QoS RSVP Resv message
Refer to the following diagram.
Assume R1 is the source and R4 is the receiver of the intended traffic for which RSVP will be employed.
RSVP requires that each and every router in the intended path participates in reserving the appropriate resources. In order to achieve this, the ultimate receiver, R4, will send a RESV message upstream, all the way back to the original sender, R1. R1 will then send an RESV CONFIRM message back downstream all the way to R4. These RESV messages create a "reservation state" in each node along the path.
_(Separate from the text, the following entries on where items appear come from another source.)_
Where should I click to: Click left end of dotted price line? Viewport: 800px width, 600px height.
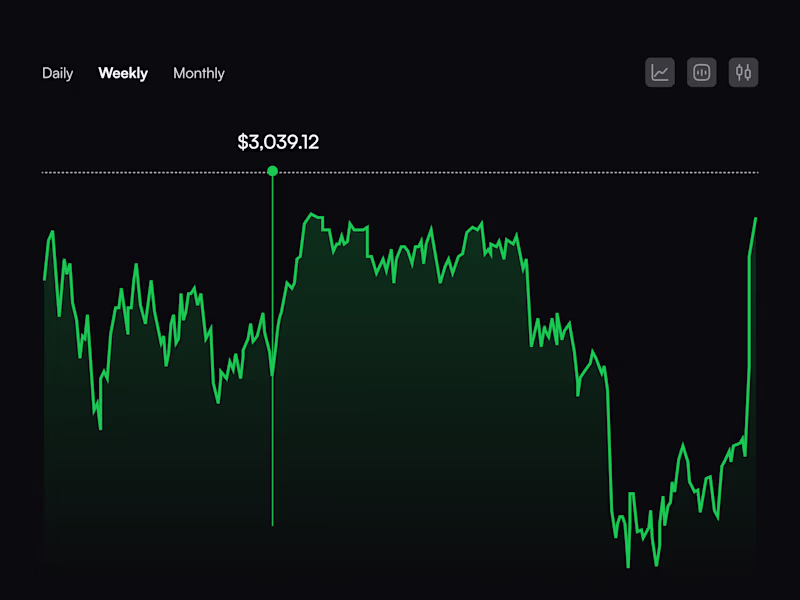43,172
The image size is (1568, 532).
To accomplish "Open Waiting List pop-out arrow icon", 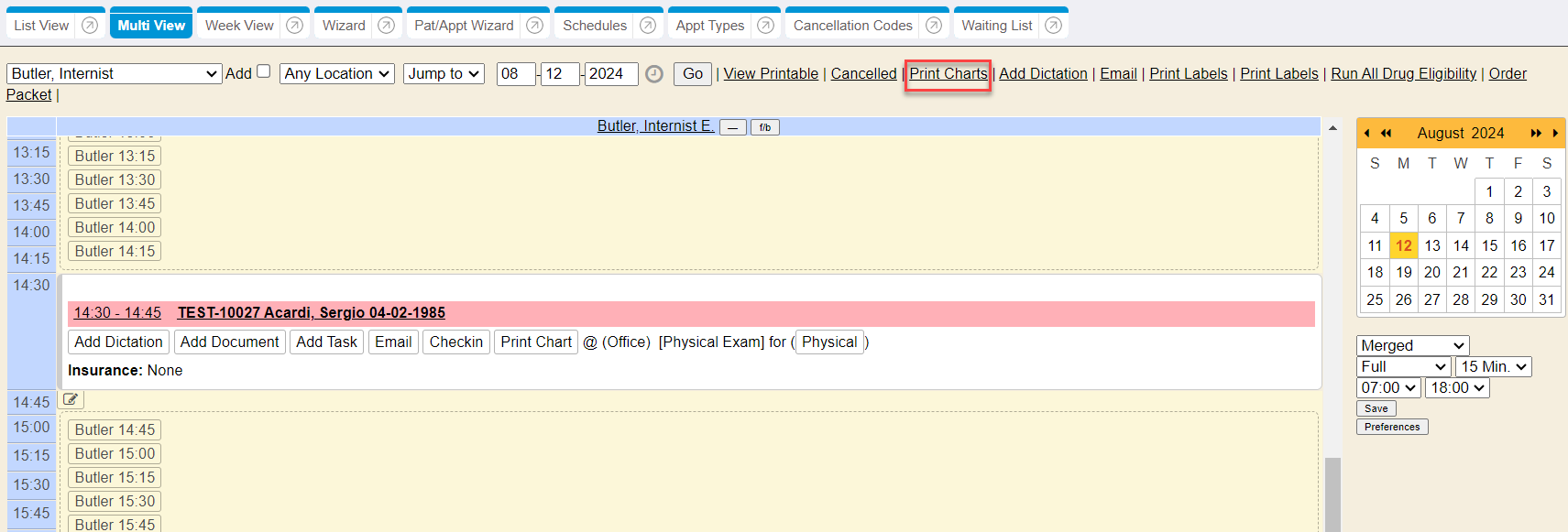I will [x=1054, y=26].
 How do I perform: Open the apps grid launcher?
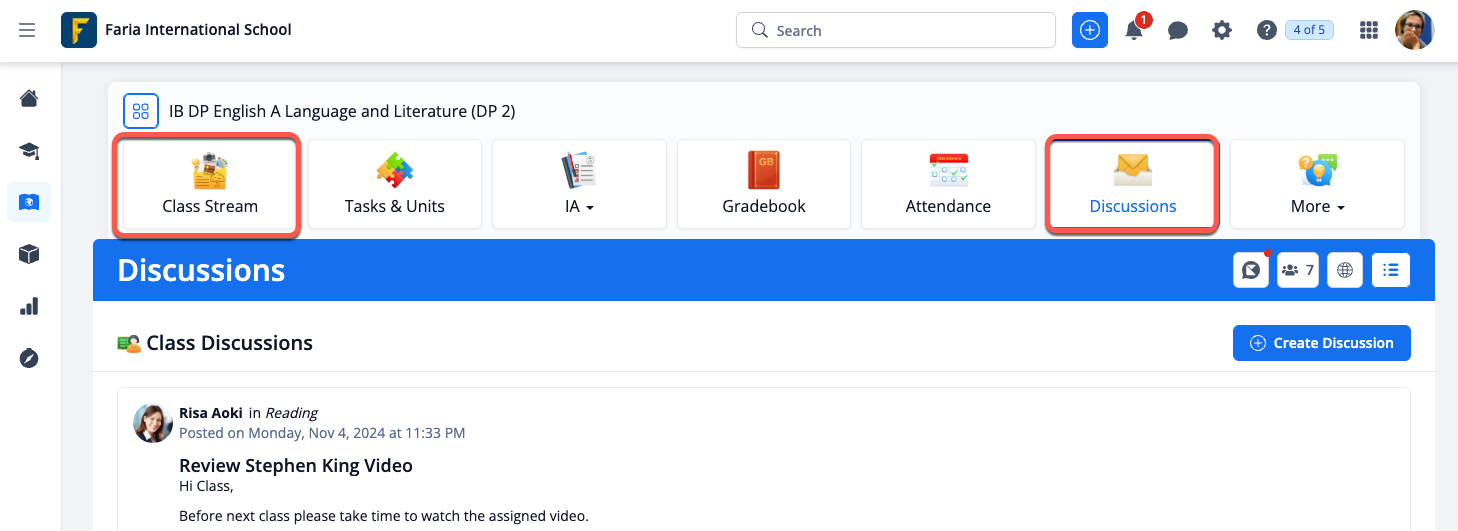(1369, 30)
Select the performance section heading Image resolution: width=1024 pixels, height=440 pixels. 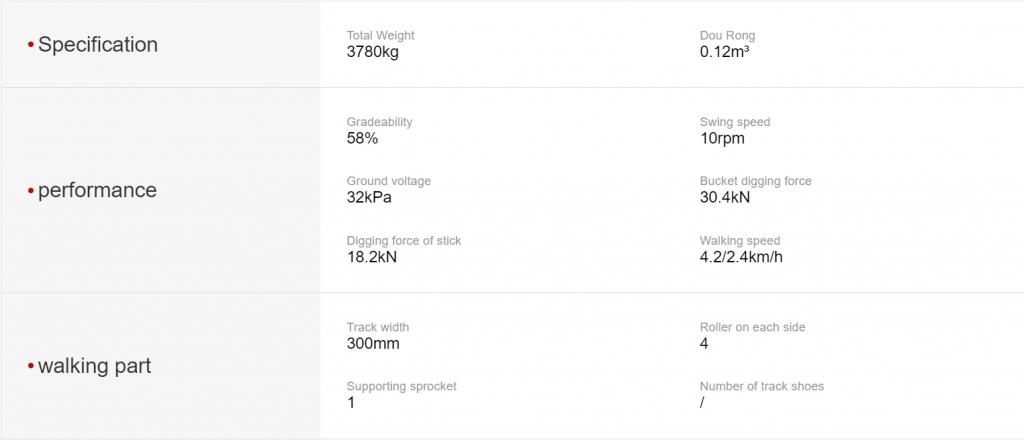97,190
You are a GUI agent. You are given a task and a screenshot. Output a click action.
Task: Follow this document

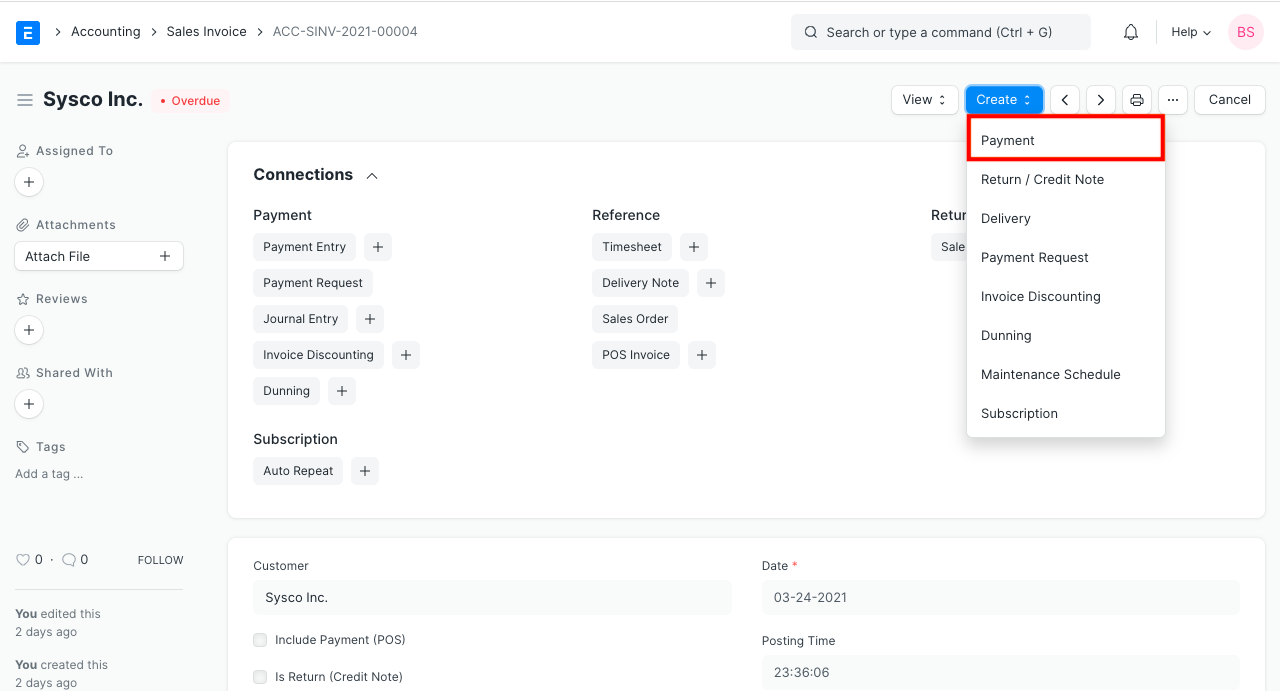(160, 560)
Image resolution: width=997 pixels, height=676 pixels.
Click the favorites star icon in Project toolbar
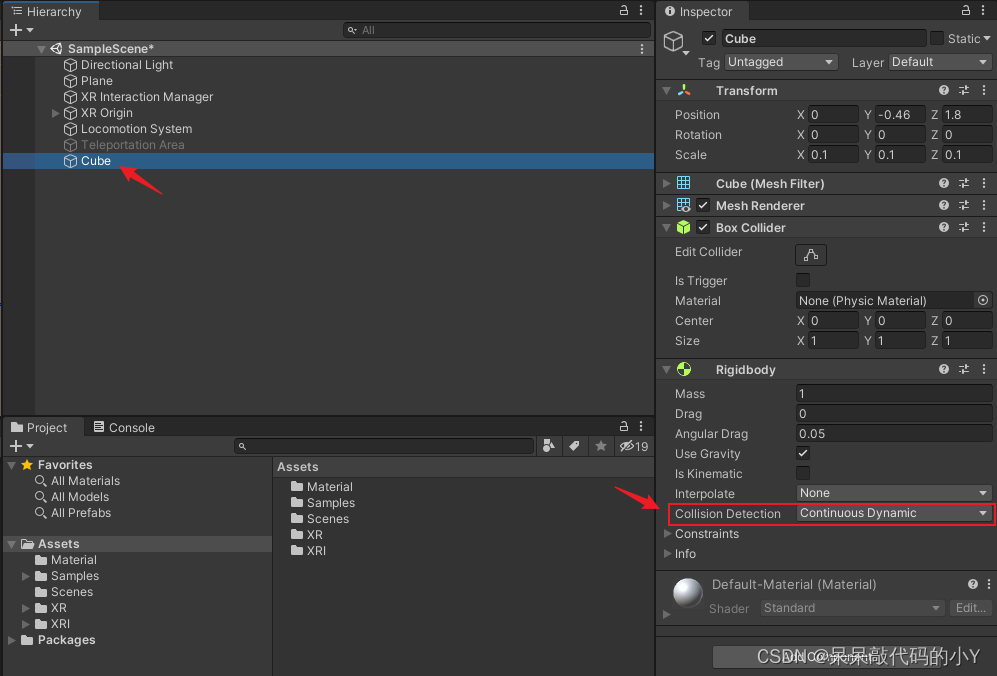tap(600, 446)
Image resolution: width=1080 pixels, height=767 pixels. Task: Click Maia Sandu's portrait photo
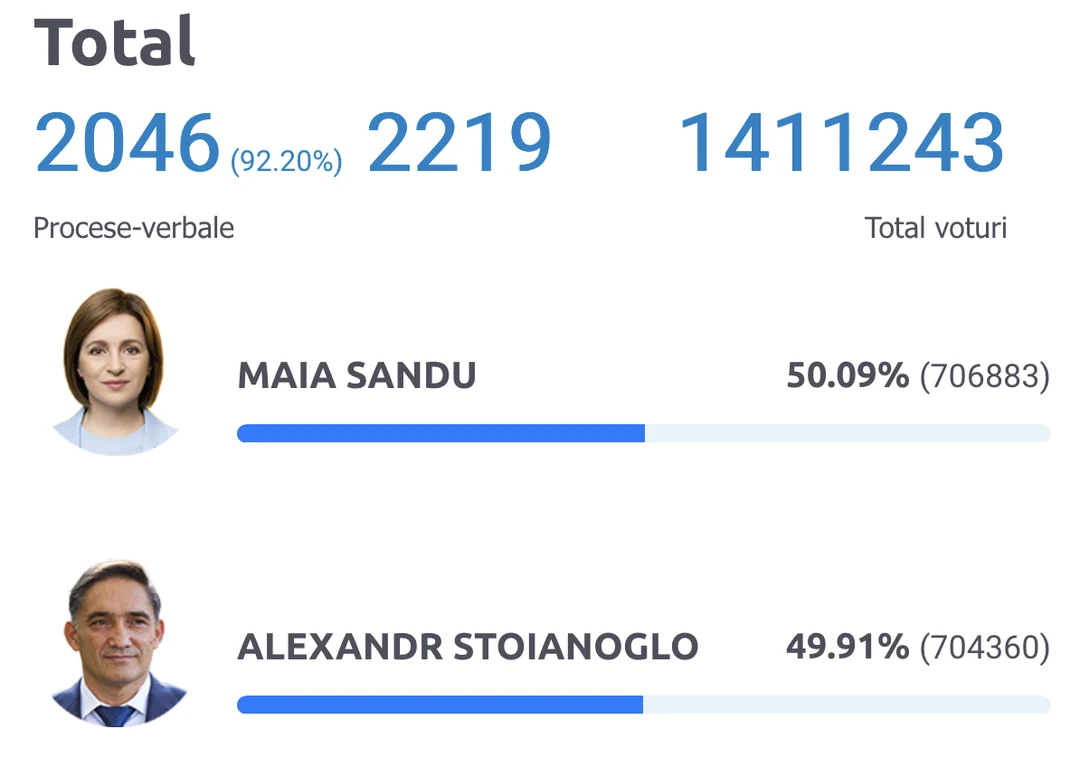pyautogui.click(x=114, y=370)
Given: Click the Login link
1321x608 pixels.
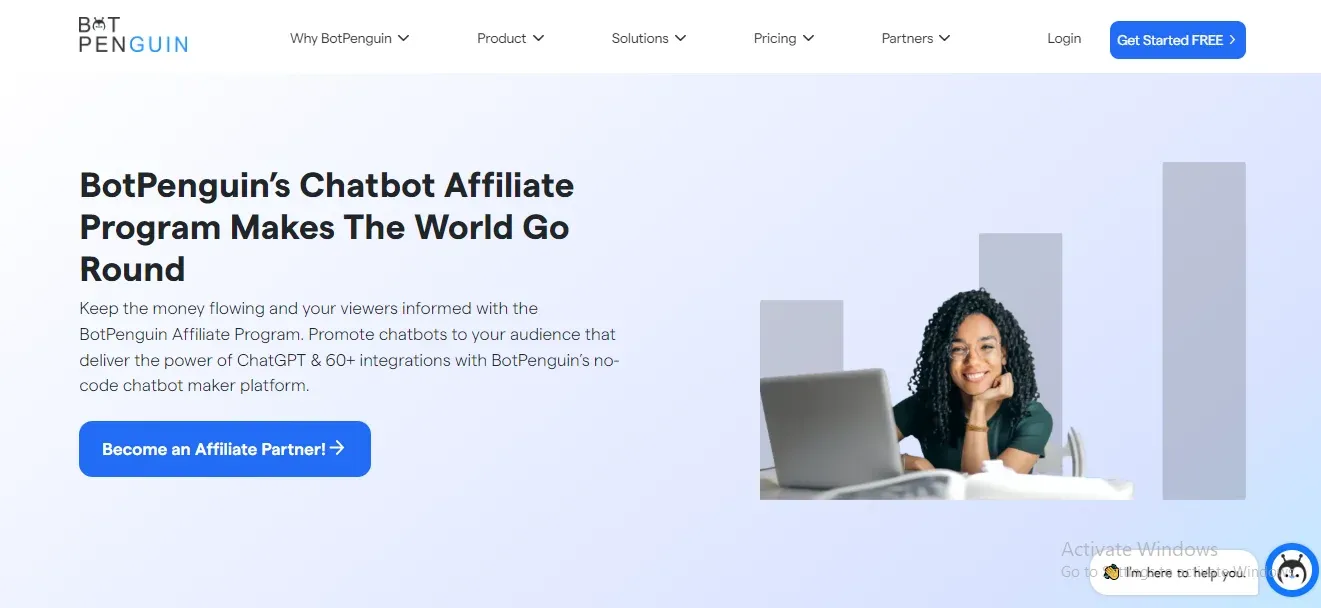Looking at the screenshot, I should coord(1064,39).
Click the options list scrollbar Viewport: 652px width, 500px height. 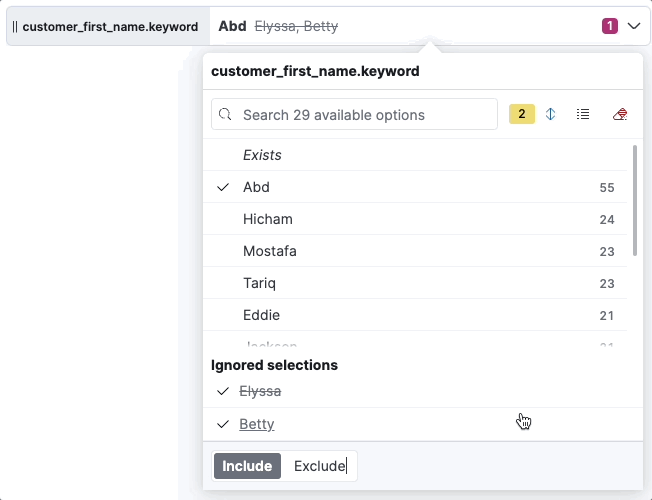click(635, 200)
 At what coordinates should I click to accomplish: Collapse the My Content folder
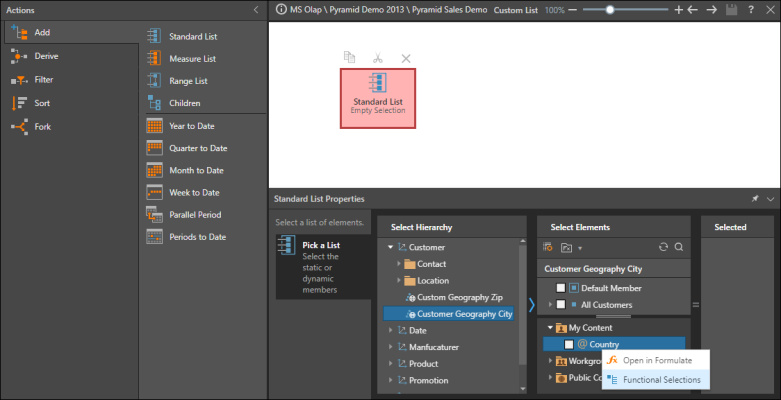(x=549, y=327)
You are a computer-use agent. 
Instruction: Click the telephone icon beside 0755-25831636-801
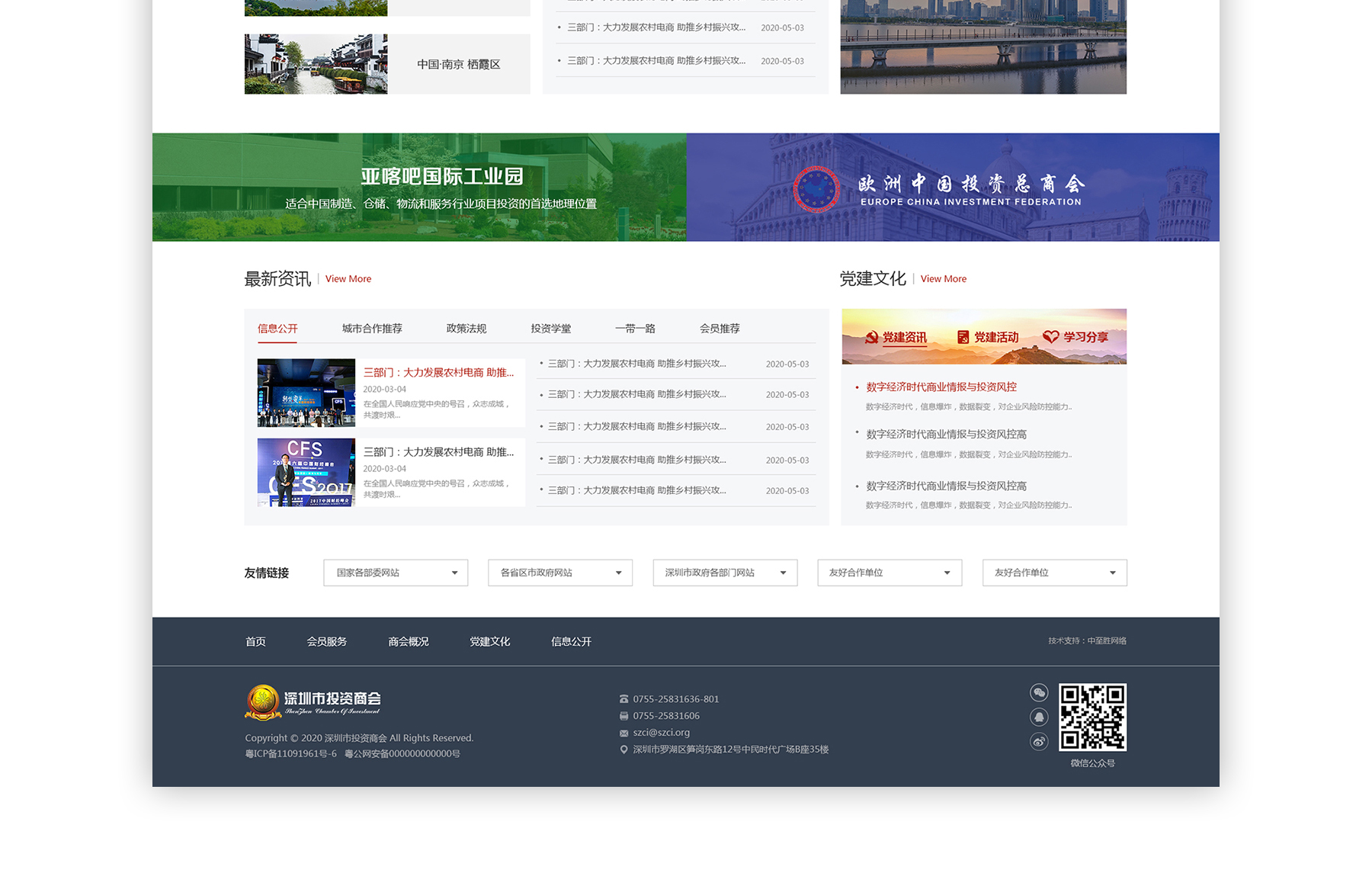pos(624,699)
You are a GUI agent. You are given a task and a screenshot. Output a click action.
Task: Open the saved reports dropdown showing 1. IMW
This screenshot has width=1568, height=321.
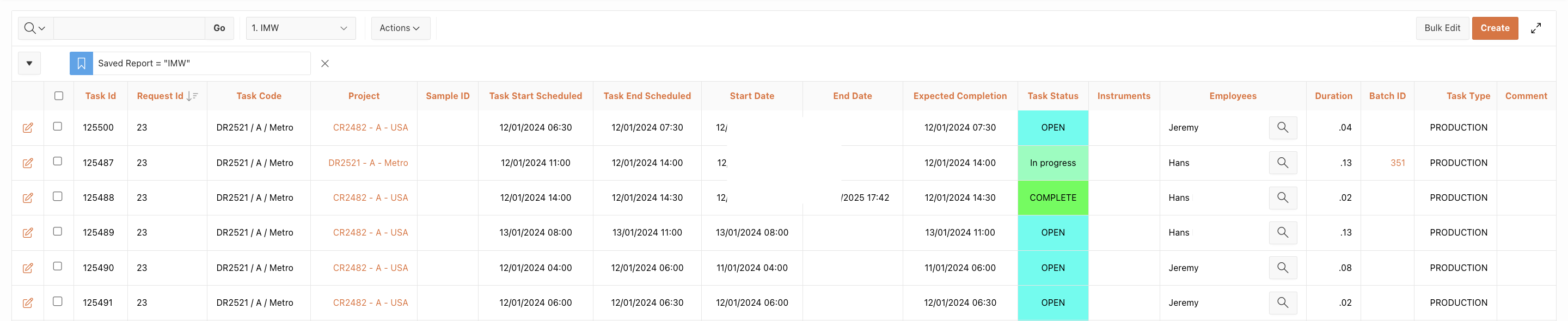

When looking at the debugs of the operation of RSVP within a transit router, such as R2, or R3 in the above example, we will see something like this:
start requesting 64 kbps FF reservation for 192.168.12.1(0) TCP-> 192.168.34.4(80) on FastEthernet0/0 neighbor 192.168.12.1 RSVP 192.168.12.1_0->192.168.34.4_80[0.0.0.0]: Refresh RESV, req=674BDE94, refresh interval=0mSec [cleanup timer is not awake] RSVP 192.168.12.1_0->192.168.34.4_80[0.0.0.0]: Sending Resv message to 192.168.12.1 RSVP 192.168.12.1_0->192.168.34.4_80[0.0.0.0]: RESV CONFIRM Message for 192.168.34.4 (FastEthernet0/0) from 192.168.12.1 RSVP 192.168.12.1_0->192.168.34.4_80[0.0.0.0]: Sending RESV CONFIRM message to 192.168.23.3
Notice that the router will receive an RESV message from the receiver destined for the source, and will then forward it towards the source. Similarly, when the RESV CONFIRM comes from the source, it will receive it and forward it to the receiver.